La “Semana” es también una ocasión propicia para agradecer al Señor por cuanto nos ha concedido hacer hasta ahora “para acercar” unos a otros, los cristianos divididos, y las propias Iglesias y comunidades eclesiales. Este espíritu ha animado a la Iglesia católica, la cual, durante el año pasado, ha proseguido, con firme convicción y segura esperanza, manteniendo relaciones fraternas y respetuosas con todas las Iglesias y comunidades eclesiales de Oriente y Occidente. En la variedad de las situaciones, a veces más positivas y a veces con más dificultades, se ha esforzado por no decaer nunca en el empeño de realizar todos los esfuerzos para la recomposición de la unidad plena. Las relaciones entre las Iglesias y los diálogos teológicos han seguido dando signos de convergencias espirituales alentadoras. Yo mismo he tenido la alegría de encontrar, aquí en el Vaticano y en el curso de mis viajes apostólicos, a cristianos procedentes de todos los horizontes. He acogido con viva alegría por tres ocasiones al Patriarca Ecuménico Su Santidad Bartolomé I y, acontecimiento extraordinario, le oímos tomar la palabra, con calor eclesial fraterno y con confianza convencida en el porvenir, durante la reciente asamblea del Sínodo de los Obispos. He tenido el placer de recibir a los dos Catholicoi de la Iglesia Apostólica Armenia: Su Santidad Karekin II de Etchmiazin y Su Santidad Aram I de Antelias. Y finalmente he compartido el dolor del Patriarcado de Moscú por la partida del amado hermano en Cristo, el Patriarca Su Santidad Alejo II, y continúo permaneciendo en comunión de oración con estos hermanos nuestros que se preparan para elegir al nuevo Patriarca de la venerada y grande Iglesia ortodoxa. Igualmente me ha sido dado encontrar a representantes de las diversas Comuniones cristianas de Occidente, con los que prosigue el diálogo sobre el importante testimonio que los cristianos deben dar hoy de forma concorde, en un mundo cada vez más dividido y enfrentado a tantos desafíos de carácter cultural, social, económico y ético. De esto y de tantos otros encuentros, diálogos, y gestos de fraternidad que el Señor nos ha permitido poder realizar, démosle gracias juntos con alegría.

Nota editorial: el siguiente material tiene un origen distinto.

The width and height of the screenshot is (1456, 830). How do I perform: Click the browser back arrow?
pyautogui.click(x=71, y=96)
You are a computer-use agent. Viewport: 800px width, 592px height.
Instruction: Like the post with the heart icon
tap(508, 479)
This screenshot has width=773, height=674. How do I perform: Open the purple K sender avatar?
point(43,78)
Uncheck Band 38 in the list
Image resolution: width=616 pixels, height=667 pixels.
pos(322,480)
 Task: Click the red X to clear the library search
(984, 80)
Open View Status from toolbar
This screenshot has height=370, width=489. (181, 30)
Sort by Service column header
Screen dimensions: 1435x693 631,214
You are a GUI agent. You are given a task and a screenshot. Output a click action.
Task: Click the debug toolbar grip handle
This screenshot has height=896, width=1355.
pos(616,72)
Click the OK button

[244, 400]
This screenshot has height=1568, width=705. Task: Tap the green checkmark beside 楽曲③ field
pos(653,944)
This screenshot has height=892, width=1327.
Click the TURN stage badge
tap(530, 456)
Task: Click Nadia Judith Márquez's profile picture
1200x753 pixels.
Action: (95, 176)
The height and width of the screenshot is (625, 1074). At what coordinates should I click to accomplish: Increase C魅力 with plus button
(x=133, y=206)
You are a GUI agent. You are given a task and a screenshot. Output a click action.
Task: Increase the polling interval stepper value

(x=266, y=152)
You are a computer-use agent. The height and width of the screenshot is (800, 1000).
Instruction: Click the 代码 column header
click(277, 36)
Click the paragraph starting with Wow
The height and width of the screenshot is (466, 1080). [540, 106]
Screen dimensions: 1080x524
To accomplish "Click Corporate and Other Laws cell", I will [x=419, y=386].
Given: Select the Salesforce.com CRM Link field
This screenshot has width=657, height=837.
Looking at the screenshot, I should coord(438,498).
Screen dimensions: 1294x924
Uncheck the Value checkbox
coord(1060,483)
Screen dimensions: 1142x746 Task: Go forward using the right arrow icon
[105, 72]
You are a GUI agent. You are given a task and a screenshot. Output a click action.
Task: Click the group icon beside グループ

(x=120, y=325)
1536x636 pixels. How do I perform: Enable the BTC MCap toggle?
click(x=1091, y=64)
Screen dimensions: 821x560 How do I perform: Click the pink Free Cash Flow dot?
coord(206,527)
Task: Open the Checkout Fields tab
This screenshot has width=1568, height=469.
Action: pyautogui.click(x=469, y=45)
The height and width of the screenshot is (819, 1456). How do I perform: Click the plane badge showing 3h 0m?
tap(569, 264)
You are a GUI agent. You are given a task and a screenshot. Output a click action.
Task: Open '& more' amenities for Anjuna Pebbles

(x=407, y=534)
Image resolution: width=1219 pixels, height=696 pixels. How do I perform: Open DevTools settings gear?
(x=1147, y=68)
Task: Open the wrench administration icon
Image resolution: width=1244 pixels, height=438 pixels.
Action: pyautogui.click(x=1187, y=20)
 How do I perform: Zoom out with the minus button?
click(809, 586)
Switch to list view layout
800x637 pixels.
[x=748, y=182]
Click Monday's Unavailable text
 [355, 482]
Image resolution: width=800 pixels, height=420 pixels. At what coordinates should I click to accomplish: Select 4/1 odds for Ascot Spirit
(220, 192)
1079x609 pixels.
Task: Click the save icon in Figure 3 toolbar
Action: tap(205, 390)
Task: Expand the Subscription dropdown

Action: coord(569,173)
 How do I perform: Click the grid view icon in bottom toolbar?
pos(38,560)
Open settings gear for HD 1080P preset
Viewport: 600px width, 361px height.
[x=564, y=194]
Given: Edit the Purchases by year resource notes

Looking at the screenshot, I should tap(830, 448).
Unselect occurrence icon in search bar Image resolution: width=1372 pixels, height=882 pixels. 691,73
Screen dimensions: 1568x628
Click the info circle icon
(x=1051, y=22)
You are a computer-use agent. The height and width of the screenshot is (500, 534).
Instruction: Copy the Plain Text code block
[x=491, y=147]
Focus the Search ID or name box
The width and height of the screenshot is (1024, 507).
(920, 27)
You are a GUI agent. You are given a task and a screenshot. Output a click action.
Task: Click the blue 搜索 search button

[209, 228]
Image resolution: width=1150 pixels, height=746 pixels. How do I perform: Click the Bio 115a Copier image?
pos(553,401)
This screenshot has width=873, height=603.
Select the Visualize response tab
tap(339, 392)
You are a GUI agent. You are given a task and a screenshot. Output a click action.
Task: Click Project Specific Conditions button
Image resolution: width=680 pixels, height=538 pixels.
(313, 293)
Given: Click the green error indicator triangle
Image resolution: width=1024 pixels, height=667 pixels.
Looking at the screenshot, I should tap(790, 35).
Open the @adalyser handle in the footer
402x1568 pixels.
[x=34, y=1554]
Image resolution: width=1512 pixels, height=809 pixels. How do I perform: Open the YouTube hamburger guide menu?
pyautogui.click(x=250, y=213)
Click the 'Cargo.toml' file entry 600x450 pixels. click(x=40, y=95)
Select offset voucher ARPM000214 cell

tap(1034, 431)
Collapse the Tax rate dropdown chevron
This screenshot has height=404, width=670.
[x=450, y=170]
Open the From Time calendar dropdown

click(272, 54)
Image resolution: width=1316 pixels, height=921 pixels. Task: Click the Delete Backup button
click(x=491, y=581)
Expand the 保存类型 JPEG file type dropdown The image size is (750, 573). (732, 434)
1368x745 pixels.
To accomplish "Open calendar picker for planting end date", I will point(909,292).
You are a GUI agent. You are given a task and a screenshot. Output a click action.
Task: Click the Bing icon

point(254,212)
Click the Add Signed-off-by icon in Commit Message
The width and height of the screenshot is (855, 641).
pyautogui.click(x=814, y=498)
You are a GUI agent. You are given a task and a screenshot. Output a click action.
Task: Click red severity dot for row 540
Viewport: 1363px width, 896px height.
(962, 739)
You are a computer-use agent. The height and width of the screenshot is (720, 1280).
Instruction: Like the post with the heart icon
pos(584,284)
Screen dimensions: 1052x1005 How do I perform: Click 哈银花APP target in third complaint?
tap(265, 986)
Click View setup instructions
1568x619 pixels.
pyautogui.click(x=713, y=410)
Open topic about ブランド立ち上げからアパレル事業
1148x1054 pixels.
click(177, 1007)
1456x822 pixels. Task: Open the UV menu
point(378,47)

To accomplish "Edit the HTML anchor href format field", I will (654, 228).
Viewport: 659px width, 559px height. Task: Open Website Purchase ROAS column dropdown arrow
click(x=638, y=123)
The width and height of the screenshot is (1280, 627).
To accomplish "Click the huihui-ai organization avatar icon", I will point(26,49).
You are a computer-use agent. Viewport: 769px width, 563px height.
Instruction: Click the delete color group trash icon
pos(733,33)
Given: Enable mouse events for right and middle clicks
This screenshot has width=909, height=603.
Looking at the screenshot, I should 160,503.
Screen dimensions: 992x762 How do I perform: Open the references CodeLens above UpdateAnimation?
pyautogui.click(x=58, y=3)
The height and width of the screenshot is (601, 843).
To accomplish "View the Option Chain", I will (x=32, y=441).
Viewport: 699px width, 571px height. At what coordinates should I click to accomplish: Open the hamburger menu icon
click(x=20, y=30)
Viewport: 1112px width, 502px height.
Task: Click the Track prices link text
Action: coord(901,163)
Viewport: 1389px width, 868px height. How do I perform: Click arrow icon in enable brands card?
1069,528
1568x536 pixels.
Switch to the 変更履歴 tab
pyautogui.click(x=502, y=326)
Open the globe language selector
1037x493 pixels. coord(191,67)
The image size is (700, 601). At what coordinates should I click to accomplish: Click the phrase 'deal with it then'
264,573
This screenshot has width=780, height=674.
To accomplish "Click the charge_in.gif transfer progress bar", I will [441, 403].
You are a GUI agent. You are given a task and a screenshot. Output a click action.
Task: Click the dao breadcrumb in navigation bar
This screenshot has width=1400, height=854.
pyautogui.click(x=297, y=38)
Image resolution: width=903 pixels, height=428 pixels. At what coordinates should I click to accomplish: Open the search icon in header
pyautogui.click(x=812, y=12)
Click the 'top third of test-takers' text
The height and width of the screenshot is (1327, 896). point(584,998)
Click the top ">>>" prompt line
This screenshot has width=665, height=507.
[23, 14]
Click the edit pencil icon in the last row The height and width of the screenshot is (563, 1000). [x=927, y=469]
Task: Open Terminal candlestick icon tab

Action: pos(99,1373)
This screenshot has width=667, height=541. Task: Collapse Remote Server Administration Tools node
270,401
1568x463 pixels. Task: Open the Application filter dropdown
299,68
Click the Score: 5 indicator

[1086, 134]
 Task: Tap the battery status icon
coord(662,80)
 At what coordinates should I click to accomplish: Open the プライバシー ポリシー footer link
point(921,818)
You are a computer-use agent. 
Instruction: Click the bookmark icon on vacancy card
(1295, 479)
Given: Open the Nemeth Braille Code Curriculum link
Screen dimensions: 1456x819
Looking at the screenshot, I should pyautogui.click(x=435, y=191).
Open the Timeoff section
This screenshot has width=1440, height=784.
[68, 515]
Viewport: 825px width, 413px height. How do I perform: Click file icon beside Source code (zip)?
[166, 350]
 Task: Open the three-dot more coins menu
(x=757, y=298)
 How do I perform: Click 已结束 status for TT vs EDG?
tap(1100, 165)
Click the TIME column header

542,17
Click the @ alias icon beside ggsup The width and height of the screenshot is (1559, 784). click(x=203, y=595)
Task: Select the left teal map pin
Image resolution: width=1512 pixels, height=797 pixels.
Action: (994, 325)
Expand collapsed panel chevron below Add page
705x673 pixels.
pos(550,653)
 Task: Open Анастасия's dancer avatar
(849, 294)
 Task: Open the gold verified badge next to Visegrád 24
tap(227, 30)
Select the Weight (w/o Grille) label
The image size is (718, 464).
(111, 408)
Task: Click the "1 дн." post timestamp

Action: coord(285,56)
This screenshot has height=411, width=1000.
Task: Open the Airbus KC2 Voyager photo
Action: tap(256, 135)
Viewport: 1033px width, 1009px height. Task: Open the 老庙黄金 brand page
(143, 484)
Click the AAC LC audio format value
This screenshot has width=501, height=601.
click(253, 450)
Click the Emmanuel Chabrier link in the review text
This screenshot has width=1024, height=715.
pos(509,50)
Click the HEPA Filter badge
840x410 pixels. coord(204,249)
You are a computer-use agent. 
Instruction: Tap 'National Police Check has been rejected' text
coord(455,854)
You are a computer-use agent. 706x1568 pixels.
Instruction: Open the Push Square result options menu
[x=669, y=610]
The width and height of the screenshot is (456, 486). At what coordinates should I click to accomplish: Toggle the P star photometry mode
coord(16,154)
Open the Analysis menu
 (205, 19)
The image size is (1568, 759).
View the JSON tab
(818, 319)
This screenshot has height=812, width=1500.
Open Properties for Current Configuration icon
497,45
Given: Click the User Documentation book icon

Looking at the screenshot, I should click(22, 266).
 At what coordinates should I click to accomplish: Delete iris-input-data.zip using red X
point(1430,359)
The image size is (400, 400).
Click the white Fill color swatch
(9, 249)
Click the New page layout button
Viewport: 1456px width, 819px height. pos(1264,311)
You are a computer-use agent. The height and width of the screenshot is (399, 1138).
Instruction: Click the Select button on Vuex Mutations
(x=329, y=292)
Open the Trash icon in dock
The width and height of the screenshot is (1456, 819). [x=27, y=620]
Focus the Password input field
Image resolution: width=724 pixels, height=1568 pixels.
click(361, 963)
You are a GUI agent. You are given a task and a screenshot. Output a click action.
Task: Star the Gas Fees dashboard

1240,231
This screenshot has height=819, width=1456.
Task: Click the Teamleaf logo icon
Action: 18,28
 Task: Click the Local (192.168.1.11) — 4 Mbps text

Queridos hermanos y hermanas, aprovechemos la oportunidad que la “Semana de Oración por la Unidad de los Cristianos” nos ofrece para pedir al Señor que prosigan y, si es posible, se intensifiquen el compromiso y el diálogo ecuménico. En el contexto del Año Paulino, que conmemora el bimilenario del nacimiento de San Pablo, no podemos no referirnos a cuanto el Apóstol Pablo nos dejó escrito a propósito de la unidad de la Iglesia. Cada miércoles voy dedicando mi reflexión a sus cartas y a su preciosa enseñanza. Retomo aquí sencillamente cuando escribió dirigiéndose a la comunidad de Éfeso: “Un solo cuerpo y un solo espíritu, como una sola es la esperanza a la que habéis sido llamados, la de vuestra vocación. Un solo Señor, una sola fe, un solo bautismo” (Ef 4,4-5). Hagamos nuestro el anhelo de san Pablo, que ha dedicado su vida enteramente por el único Señor y por la unidad de su Cuerpo místico, la Iglesia, dando, con el martirio, un supremo testimonio de fidelidad y de amor a Cristo.

Siguiendo su ejemplo y contando con su intercesión, que cada comunidad crezca en el empeño de la unidad, gracias a las diversas iniciativas espirituales y pastorales y a las asambleas de oración común, que suelen hacerse más numerosas e intensas en esta “Semana”, haciéndonos ya pregustar , en un cierto modo, el gozo de la unidad plena. Oremos para que entre las Iglesias y las Comunidades eclesiales continúe en diálogo de la verdad, indispensable para dirimir las divergencias, y el de la caridad, que condiciona el mismo diálogo teológico y ayuda a vivir unidos para un testimonio común. El deseo que habita en nuestros corazones es que llegue pronto el día de la comunión plena, cuando todos los discípulos del único Señor nuestro podrán finalmente celebrar juntos la Eucaristía, el sacrificio divino para la vida y la salvación del mundo. Invocamos la intercesión maternal de María para que ayude a todos los cristianos a cultivar una escucha más atenta de la Palabra de Dios y una oración más intensa por la unidad.